Del-Penho lança CDs com ajuda de site e dos amigos

Vivendo de música há 15 anos, tanto no sentido financeiro quanto espiritual, o compositor, violonista, cantor e ator Alfredo Del-Penho lutava havia dez para lançar seu primeiro CD instrumental. Havia sete vinha tentando também viabilizar outro, com sambas próprios e de autores que canta em shows na Lapa, que frequenta desde seu renascimento boêmio e cultural, no início deste século. Era edital atrás de edital, uma série de recusas. De gravadoras, ele ouvia comentários elogiosos, mas também cobranças de concessões.

“Diziam que eu poderia gravar cinco músicas que queria, mas teria que incluir no CD outras cinco que eles indicariam, mas que não me tocavam. Sugeriram que eu fosse ‘o novo Diogo Nogueira’. Mas eu não quero ser o Diogo, que, inclusive, é meu amigo”, afiança o músico, de 34 anos, que nasceu no interior do Rio, em São Fidélis, cresceu em Niterói e fez nome na Lapa e nos palcos de musicais, como Sassaricando, Ópera do Malandro e Gonzagão – a Lenda – os dois últimos, em cartaz.

Pra essa Gente Boa e Samba Sujo saem graças ao financiamento coletivo do site Benfeitoria. Mais de 700 pessoas colaboraram, entre elas artistas, fãs que o viram em rodas de samba e mesmo donos de gravadoras, num total de R$ 75 mil (outros R$ 50 mil vieram do próprio bolso). Foram compradas antecipadamente 2.100 cópias.
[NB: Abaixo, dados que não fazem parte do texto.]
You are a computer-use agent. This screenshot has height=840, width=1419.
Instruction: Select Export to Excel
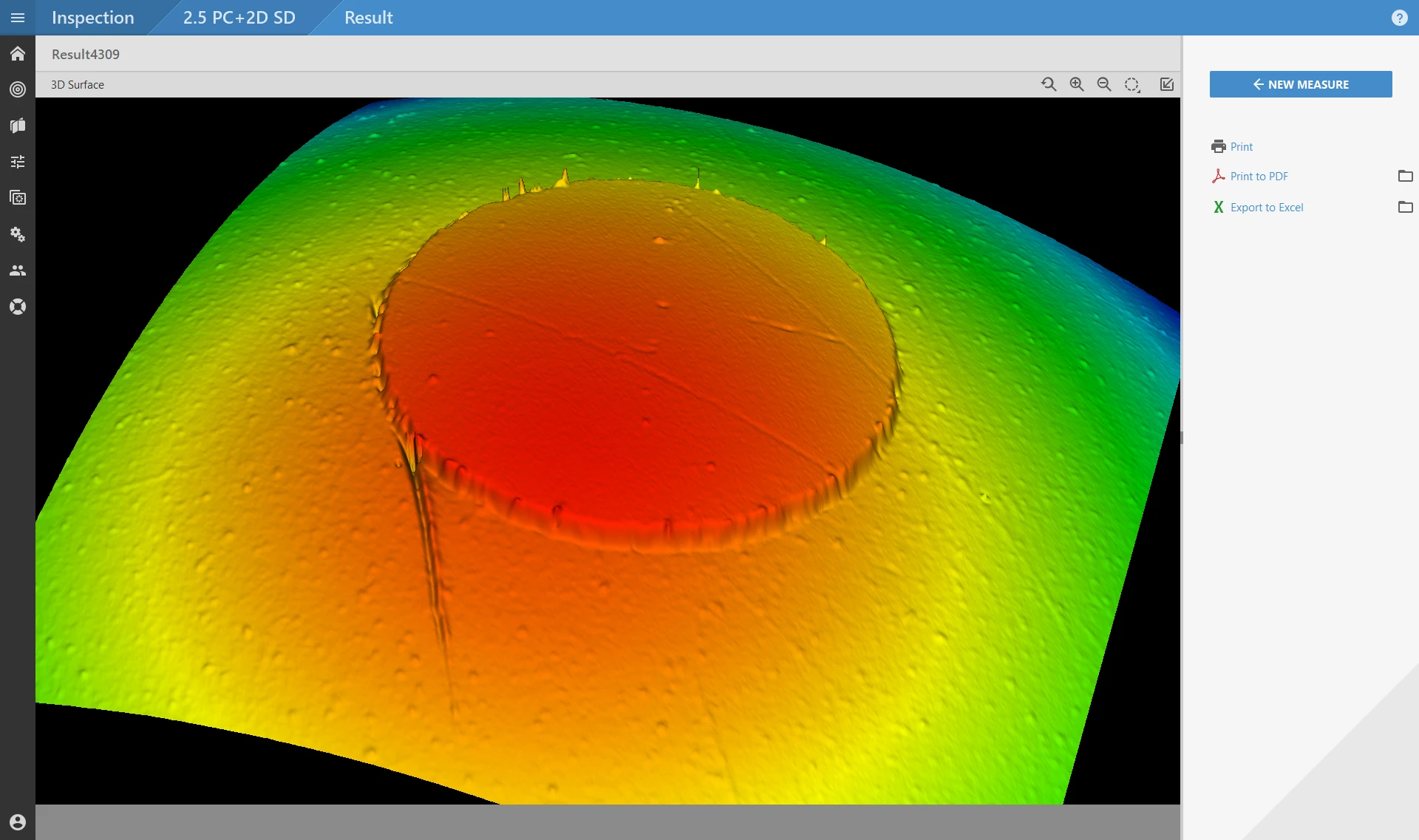point(1265,207)
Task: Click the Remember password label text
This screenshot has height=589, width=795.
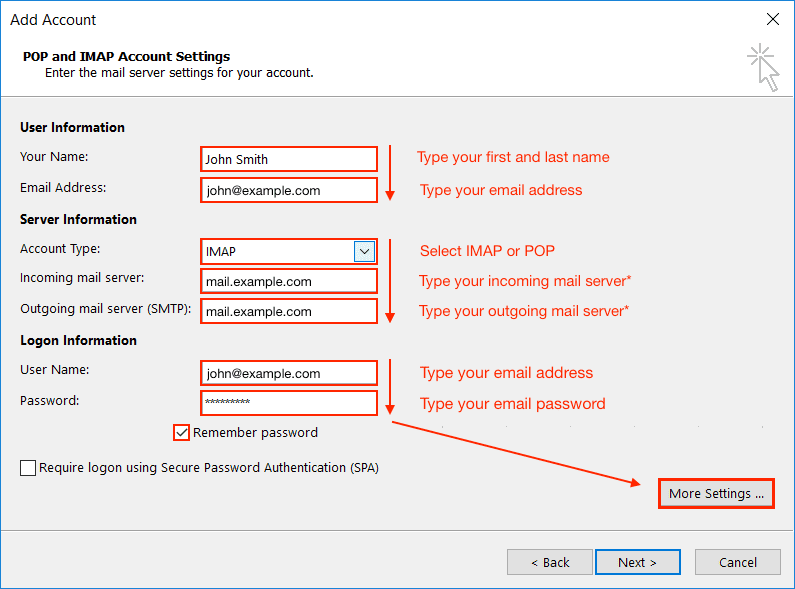Action: click(255, 433)
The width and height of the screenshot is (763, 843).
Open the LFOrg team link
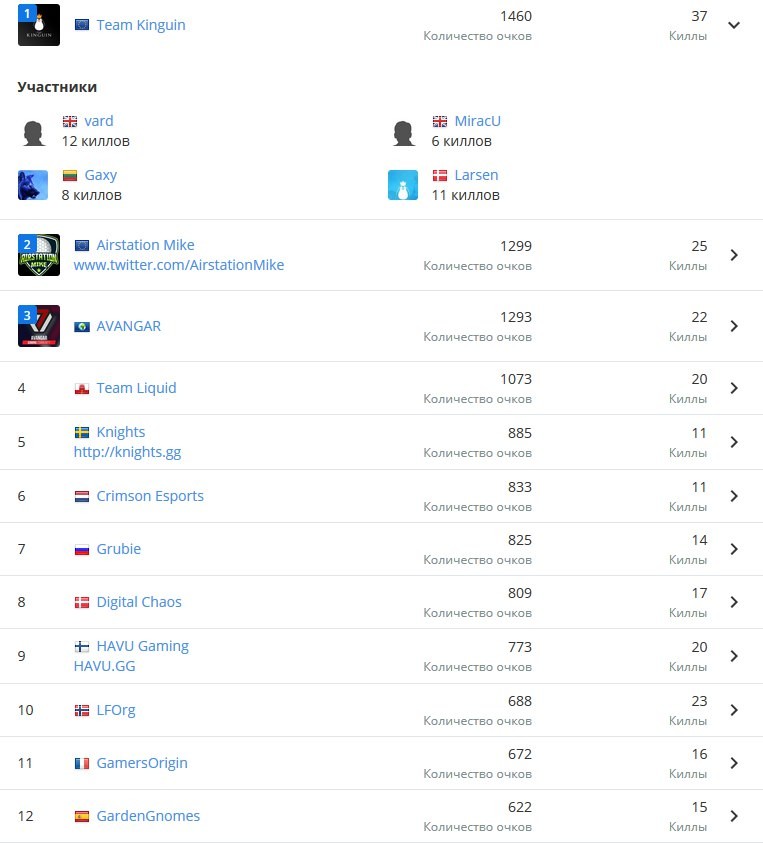pyautogui.click(x=116, y=710)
“Essa é uma maneira de você se conectar com quem gosta do seu trabalho. Teve gente que gravou o CD e depois doou o cachê. Quando eu vi que o Chico Buarque tinha contribuído, fui para o banheiro chorar. É como se você entrasse no estúdio com 700 pessoas te levando no colo”, emociona-se Del-Penho, que escreveu mensagens nominais para nove mil pessoas, pelo Facebook e por e-mail.

A decisão de gravar e lançar os dois produtos juntos foi para reduzir os custos – se fossem feitos separadamente, custariam R$ 70 mil cada um. O disco instrumental foi concebido primeiro, e se originou do desejo de falar musicalmente dos afetos que o samba lhe acrescentou. Traz homenagens a ídolos como João Bosco, Paulinho da Viola e Moacir Santos, e companheiros de noite, como o acordeonista Marcelo Caldi e o percussionista Paulino Dias, que tocam no CD.
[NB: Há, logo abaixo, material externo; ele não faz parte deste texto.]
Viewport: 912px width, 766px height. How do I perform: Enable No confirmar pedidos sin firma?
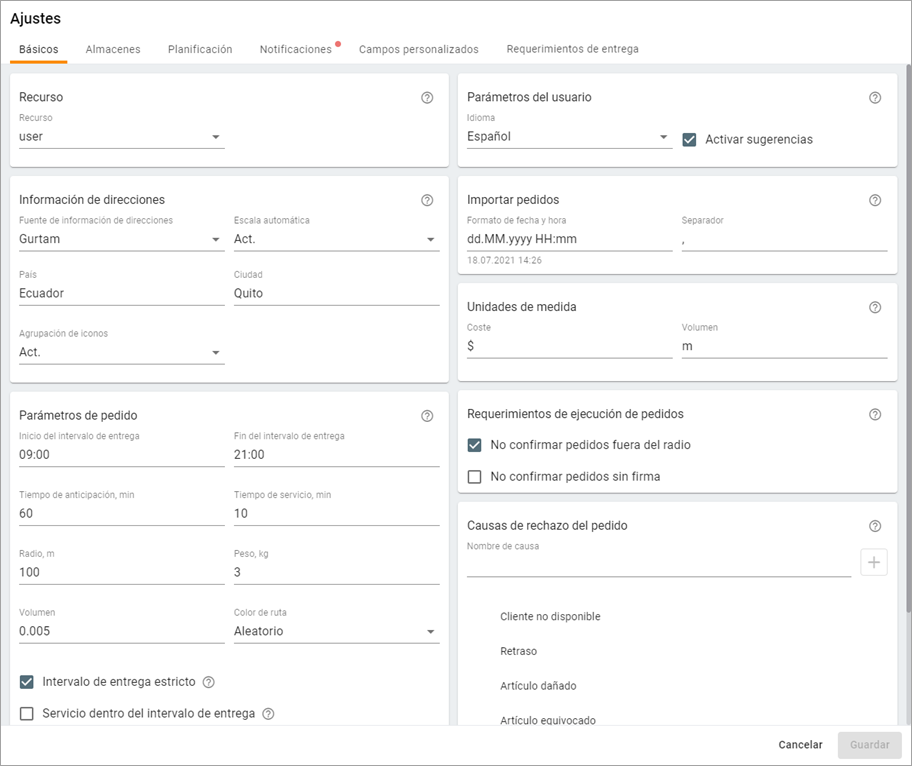click(x=475, y=477)
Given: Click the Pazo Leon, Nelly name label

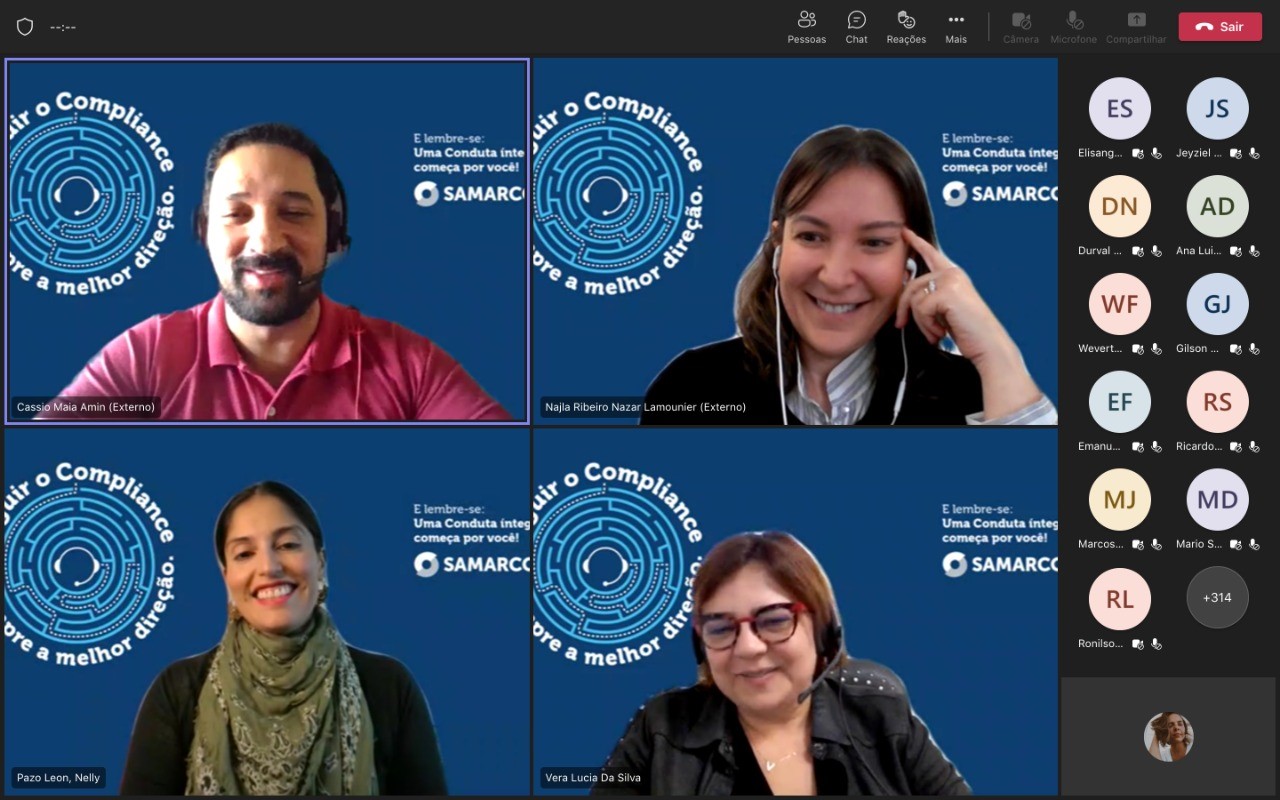Looking at the screenshot, I should coord(59,777).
Samba Sujo – título que alude às relações pessoais, à “sujeira” que uma pessoa deixa ao se conectar com a outra, em oposição ao ambiente asséptico dos estúdios de gravação – traz cinco composições próprias, sozinho ou com Délcio Carvalho (o parceiro de Dona Ivone Lara) e Rodrigo Alzuguir. A maioria Del-Penho já tocou em alguma das casas que o receberam na Lapa, como o Clube dos Democráticos, o Rio Scenarium, o Carioca da Gema e o Semente (onde Chico Buarque deu canja com ele e Moyseis Marques).

O malemolente trava-língua Samba com Dengo (Angela Suarez/Paulo César Pinheiro) abre o CD, que traz o samba de cunho social, o samba de breque, a crônica. A única música mais conhecida é Além do Espelho (João Nogueira/Paulo César Pinheiro). A saudade de uma ex-namorada é derramada em duas faixas, Quando te Esqueci (“Já posso dizer: hoje eu te esqueci/ Depois de tanto tempo até que enfim consegui/ Quer dizer/ Tirando de manhã quando acordei/ Mas não tinha como não lembrar”) e Ponto Final, essa já sem a “poeira de nós dois”.

Del-Penho tinha outras composições próprias (são mais de 100 guardadas), mas idealizara um CD de intérprete. “Queria contemplar todas as possibilidades do samba. O samba mudou a minha vida, me abriu um novo olhar para o mundo e as pessoas. O samba não se encerra no gênero, ele transforma tudo. Quando o Zé Keti diz ‘eu sou o samba’, ele não está sendo arrogante, ele está dizendo que ele é samba, que samba muda vidas”, considera o músico, que toca desde os 16 anos e largou três faculdades, de informática, de música e de teatro – a primeira, pela carreira artística, as duas outras, pelo desejo de aprender com as próprias pesquisas.

Entre as gravações e os preparativos das reestreias dos musicais no teatro – ambas estão no João Caetano, mesmo palco onde fará o lançamento dos CDs, nesta quarta-feira, 12 -, faz tempo que Del-Penho não dorme bem. Ele ainda assina a trilha inédita de um espetáculo de Marcia Zanelatto sobre a escritora alemã Hannah Arendt, que estreia dia 26 no Centro Cultural Banco do Brasil. Outros cinco CDs já estão sendo gestados, entre eles, a sequência de Samba Sujo.